Revise the part of the records that opens with the line containing "Toggle Sync full-text content checkbox" and closes with the line containing "I will point(90,432)." by replacing "black arrow annotation" with "red arrow annotation" and leaving everything else unchanged. Give back only those lines.
* * * *
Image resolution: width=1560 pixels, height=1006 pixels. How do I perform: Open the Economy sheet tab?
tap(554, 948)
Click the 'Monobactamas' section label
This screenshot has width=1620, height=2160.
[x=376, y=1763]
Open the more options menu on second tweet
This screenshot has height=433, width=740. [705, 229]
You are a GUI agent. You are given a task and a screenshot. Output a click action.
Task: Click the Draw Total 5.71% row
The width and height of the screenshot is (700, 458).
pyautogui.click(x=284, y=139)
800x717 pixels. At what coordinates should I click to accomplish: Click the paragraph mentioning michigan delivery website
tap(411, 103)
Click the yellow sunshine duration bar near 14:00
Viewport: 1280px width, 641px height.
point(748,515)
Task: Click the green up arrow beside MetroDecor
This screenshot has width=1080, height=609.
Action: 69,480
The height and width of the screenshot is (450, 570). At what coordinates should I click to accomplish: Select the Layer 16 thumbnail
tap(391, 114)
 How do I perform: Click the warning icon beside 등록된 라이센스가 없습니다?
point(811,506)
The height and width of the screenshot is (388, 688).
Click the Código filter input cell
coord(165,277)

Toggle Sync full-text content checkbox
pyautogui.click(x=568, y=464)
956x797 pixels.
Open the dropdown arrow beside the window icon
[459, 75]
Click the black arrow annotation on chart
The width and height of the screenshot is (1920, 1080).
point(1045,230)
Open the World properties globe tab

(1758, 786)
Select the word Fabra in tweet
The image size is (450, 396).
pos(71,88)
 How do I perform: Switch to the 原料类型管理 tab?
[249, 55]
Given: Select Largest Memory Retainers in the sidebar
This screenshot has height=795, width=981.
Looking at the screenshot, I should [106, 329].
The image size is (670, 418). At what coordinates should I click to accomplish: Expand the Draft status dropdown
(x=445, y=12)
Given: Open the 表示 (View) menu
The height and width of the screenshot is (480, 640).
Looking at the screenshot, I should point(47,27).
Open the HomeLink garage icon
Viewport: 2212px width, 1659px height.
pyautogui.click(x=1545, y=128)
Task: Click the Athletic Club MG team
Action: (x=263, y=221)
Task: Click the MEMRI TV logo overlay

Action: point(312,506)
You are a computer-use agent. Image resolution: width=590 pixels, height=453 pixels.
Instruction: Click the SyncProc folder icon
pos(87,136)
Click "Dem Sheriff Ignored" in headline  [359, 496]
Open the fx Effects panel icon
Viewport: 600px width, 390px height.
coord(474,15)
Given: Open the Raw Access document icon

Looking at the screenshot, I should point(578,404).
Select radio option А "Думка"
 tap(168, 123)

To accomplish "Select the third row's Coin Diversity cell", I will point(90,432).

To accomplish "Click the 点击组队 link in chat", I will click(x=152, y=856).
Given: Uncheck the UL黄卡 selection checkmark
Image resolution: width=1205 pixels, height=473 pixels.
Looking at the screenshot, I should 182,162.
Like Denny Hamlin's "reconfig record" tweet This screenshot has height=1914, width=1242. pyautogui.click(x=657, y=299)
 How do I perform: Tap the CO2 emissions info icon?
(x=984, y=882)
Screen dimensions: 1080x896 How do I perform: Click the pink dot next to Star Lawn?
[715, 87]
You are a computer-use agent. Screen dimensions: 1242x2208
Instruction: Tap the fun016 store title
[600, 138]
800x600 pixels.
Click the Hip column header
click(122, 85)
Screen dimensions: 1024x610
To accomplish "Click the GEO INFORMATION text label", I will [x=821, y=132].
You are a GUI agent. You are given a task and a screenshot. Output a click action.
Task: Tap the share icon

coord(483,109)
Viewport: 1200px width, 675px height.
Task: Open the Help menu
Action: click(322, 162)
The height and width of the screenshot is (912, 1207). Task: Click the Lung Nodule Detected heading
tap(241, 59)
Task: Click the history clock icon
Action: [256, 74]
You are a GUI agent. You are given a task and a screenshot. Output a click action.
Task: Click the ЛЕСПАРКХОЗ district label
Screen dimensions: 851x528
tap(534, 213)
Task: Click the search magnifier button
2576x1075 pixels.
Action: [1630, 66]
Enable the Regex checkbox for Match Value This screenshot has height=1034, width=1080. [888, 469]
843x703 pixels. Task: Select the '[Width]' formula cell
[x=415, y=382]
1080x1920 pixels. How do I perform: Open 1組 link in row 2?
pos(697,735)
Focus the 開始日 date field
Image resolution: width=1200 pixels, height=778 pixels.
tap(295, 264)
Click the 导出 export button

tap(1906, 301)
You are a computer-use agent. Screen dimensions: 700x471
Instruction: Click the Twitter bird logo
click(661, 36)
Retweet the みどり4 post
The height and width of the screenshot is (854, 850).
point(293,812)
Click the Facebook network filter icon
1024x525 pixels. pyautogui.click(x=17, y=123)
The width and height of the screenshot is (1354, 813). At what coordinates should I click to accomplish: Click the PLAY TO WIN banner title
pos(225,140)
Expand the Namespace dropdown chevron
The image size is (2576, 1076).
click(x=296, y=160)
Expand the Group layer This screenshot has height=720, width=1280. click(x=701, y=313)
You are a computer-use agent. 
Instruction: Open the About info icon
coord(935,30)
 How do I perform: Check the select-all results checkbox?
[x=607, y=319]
* * * *
* THE ANSWER:
Toggle Sync full-text content checkbox
pyautogui.click(x=568, y=464)
956x797 pixels.
Open the dropdown arrow beside the window icon
[459, 75]
Click the red arrow annotation on chart
The width and height of the screenshot is (1920, 1080).
point(1045,230)
Open the World properties globe tab

(1758, 786)
Select the word Fabra in tweet
The image size is (450, 396).
pos(71,88)
 How do I perform: Switch to the 原料类型管理 tab?
[249, 55]
Given: Select Largest Memory Retainers in the sidebar
This screenshot has height=795, width=981.
Looking at the screenshot, I should [106, 329].
The image size is (670, 418). At what coordinates should I click to accomplish: Expand the Draft status dropdown
(x=445, y=12)
Given: Open the 表示 (View) menu
The height and width of the screenshot is (480, 640).
Looking at the screenshot, I should point(47,27).
Open the HomeLink garage icon
Viewport: 2212px width, 1659px height.
pyautogui.click(x=1545, y=128)
Task: Click the Athletic Club MG team
Action: (x=263, y=221)
Task: Click the MEMRI TV logo overlay

Action: point(312,506)
You are a computer-use agent. Image resolution: width=590 pixels, height=453 pixels.
Instruction: Click the SyncProc folder icon
pos(87,136)
Click "Dem Sheriff Ignored" in headline  [359, 496]
Open the fx Effects panel icon
Viewport: 600px width, 390px height.
coord(474,15)
Given: Open the Raw Access document icon

Looking at the screenshot, I should point(578,404).
Select radio option А "Думка"
 tap(168, 123)

To accomplish "Select the third row's Coin Diversity cell", I will point(90,432).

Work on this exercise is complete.